■ Cuplikan Halaman ■
⁂

Kau sebut ini apa, jika ternyata kucing piaraanmu seharga
pulau kecil yang diperebutkan oleh semua orang. Setiap hari kau mengelus kucing
itu bukan karena kucing itu seharga pulau, tapi karena kau hanya suka dengan
yang namanya kucing. Setelah kau tahu ternyata harganya senilai pulau? Akankah
kau menyembunyikannya dan memperlakukannya berbeda? Menempatkannya pada sangkar
emas, memberikannya makanan mahal, memandikannya setiap hari, dan memanjakannya
layaknya seorang kekasih?
Tidak kutemukan malam sebelumnya yang banyak dibicarakan
oleh para orang dengan kebijaksanaan filusuf atau para guru kerohanian.
Malam-malamku tetap dengan kopi dan lingkaran manusia-manusia yang mencari
kehidupan di tengah bergelimpangannya tubuh-tubuh dengan mata terpejam tanpa
kesadaran. Terbujur dalam kenyamanan dan perlindungan dari berbagai macam
acaman. Udara malam, gigitan nyamuk, lelah, kantuk, lapar, suara-suara bising,
dan semua yang mengancam kenyamanan. Memeluk erat guling dan menyangga kepala
dengan bantal empuk agar dapat melindungi kepala dari mimpi buruk.
Ingin kukatakan apa yang aku dapat malam tadi memukulku
telak seperti kejutan saat kutahu kucingku seharga pulau kecil. Tapi in
berbeda, bukan materi ataupun kenyamanan hati yang sering menjadi pencarian
pemuda-pemudi masa kini. Malah sebaliknya, selanjutnya semakin banyak yang
harus aku cari dan renungkan. Ketidaknyamanan sejati. Itupun sebuah sebuah
bentuk kenyamanan. Pernahkan mendengar yang namanya kegalauan itu adalah posisi
yang bisa membuat manusia nyaman dengan kondisi kegalauan itu. Ada semacam
keengganan untuk meninggalka rasa yang pada dasarnya menyiksa. Begitulah
kiranya dan menjadi syndrome.
Kantuk hilang dan suasana malam menjadi lebih cerah dari
biasanya. Kelebatan-kelebatan pertanyaan tentang hidup semakin membingungkan,
“harus mulai dari mana?” Seperti air yang keluar dari sumber mata air abadi
terus keluar tak ada tanda untuk berhenti. Hanya akhir malam dan terbitnya
sinar mentari.

⁂

■ Tugas Latihan ■
1. Ringkas paragraf yang diawali "Tidak kutemukan malam sebelumnya" dalam tulisan tentang kucing seharga pulau menjadi daftar poin singkat tanpa menghilangkan fakta utamanya.
2. Sajikan daftar mulai dari baris yang memuat "Where should I click to: Click" sampai akhir daftar sebagai CSV dua kolom bernama teks dan jawaban. Setiap teks beserta jawabannya ditulis dalam satu baris, tiap isian diapit tanda kutip, pindah baris diganti spasi, dan gambarnya tidak disertakan.

⁂

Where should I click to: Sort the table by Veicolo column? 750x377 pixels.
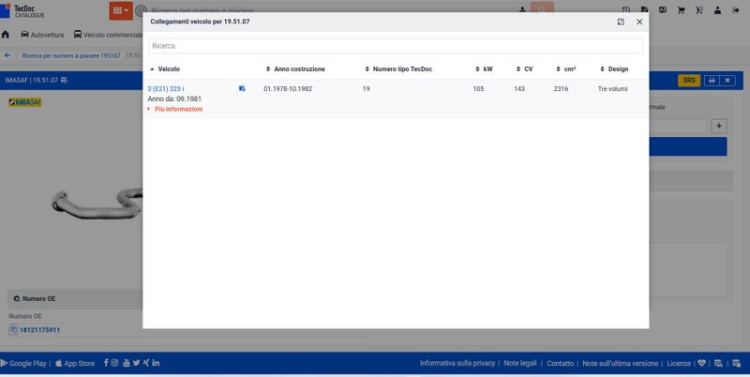click(x=169, y=69)
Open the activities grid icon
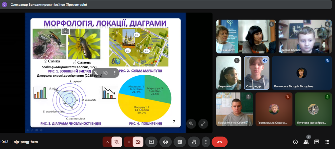 pos(327,142)
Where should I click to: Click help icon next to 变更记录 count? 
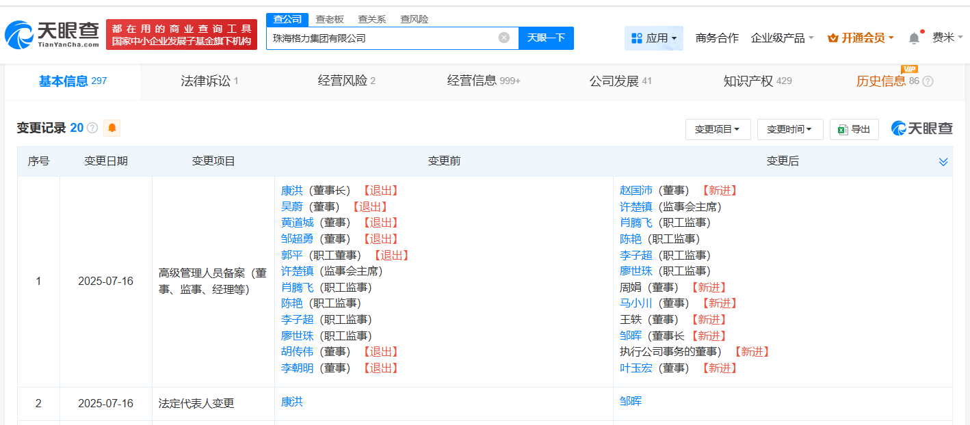[x=92, y=128]
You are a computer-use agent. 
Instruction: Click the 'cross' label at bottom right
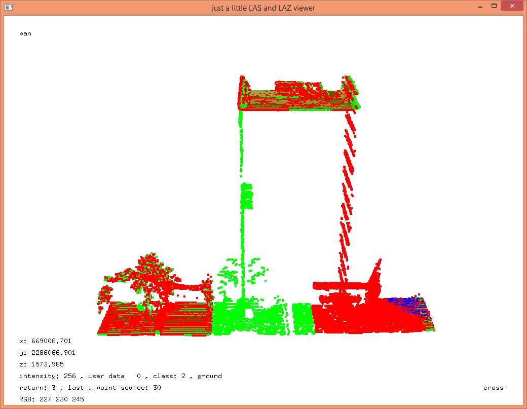[493, 388]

⁂

■ Jawaban Berurutan ■
1.
- Aku tidak menemukan malam istimewa yang banyak dibicarakan orang-orang berkebijaksanaan filsuf atau para guru kerohanian.
- Malam-malamku tetap diisi kopi dan lingkaran orang-orang yang mencari kehidupan di tengah tubuh-tubuh yang terlelap tanpa sadar.
- Tubuh-tubuh itu terbaring nyaman dan terlindung dari berbagai ancaman: udara malam, gigitan nyamuk, lelah, kantuk, lapar, dan suara bising.
- Mereka memeluk erat guling dan menyangga kepala dengan bantal empuk agar terlindung dari mimpi buruk.

2.
teks,jawaban
"Where should I click to: Click help icon next to 变更记录 count?","[x=92, y=128]"
"You are a computer-use agent. Instruction: Click the 'cross' label at bottom right","[493, 388]"